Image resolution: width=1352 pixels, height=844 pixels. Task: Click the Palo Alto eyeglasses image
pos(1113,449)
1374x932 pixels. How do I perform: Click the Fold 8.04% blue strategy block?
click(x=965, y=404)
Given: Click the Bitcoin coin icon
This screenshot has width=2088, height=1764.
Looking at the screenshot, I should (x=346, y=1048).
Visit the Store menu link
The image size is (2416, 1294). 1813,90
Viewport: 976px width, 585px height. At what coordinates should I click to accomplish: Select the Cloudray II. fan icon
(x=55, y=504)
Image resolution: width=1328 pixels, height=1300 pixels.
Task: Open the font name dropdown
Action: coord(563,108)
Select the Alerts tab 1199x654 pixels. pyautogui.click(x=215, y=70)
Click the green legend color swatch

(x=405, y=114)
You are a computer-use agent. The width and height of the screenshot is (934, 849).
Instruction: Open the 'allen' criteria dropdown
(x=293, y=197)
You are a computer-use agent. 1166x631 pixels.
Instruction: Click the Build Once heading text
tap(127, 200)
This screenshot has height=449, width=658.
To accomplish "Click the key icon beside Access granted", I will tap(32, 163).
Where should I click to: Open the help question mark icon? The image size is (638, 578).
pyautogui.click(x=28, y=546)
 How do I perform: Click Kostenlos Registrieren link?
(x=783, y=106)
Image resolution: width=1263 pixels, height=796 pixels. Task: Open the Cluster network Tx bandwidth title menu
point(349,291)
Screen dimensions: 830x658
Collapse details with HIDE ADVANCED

---+---

How to complete this task → Copy the material above, line for line.

Worked solution →
Image resolution: width=1352 pixels, height=844 pixels. Task: Click the Palo Alto eyeglasses image
pos(1113,449)
1374x932 pixels. How do I perform: Click the Fold 8.04% blue strategy block?
click(x=965, y=404)
Given: Click the Bitcoin coin icon
This screenshot has width=2088, height=1764.
Looking at the screenshot, I should (x=346, y=1048).
Visit the Store menu link
The image size is (2416, 1294). 1813,90
Viewport: 976px width, 585px height. At what coordinates should I click to accomplish: Select the Cloudray II. fan icon
(x=55, y=504)
Image resolution: width=1328 pixels, height=1300 pixels.
Task: Open the font name dropdown
Action: coord(563,108)
Select the Alerts tab 1199x654 pixels. pyautogui.click(x=215, y=70)
Click the green legend color swatch

(x=405, y=114)
You are a computer-use agent. The width and height of the screenshot is (934, 849).
Instruction: Open the 'allen' criteria dropdown
(x=293, y=197)
You are a computer-use agent. 1166x631 pixels.
Instruction: Click the Build Once heading text
tap(127, 200)
This screenshot has height=449, width=658.
To accomplish "Click the key icon beside Access granted", I will tap(32, 163).
Where should I click to: Open the help question mark icon? The image size is (638, 578).
pyautogui.click(x=28, y=546)
 How do I perform: Click Kostenlos Registrieren link?
(x=783, y=106)
Image resolution: width=1263 pixels, height=796 pixels. Task: Open the Cluster network Tx bandwidth title menu
point(349,291)
Screen dimensions: 830x658
Collapse details with HIDE ADVANCED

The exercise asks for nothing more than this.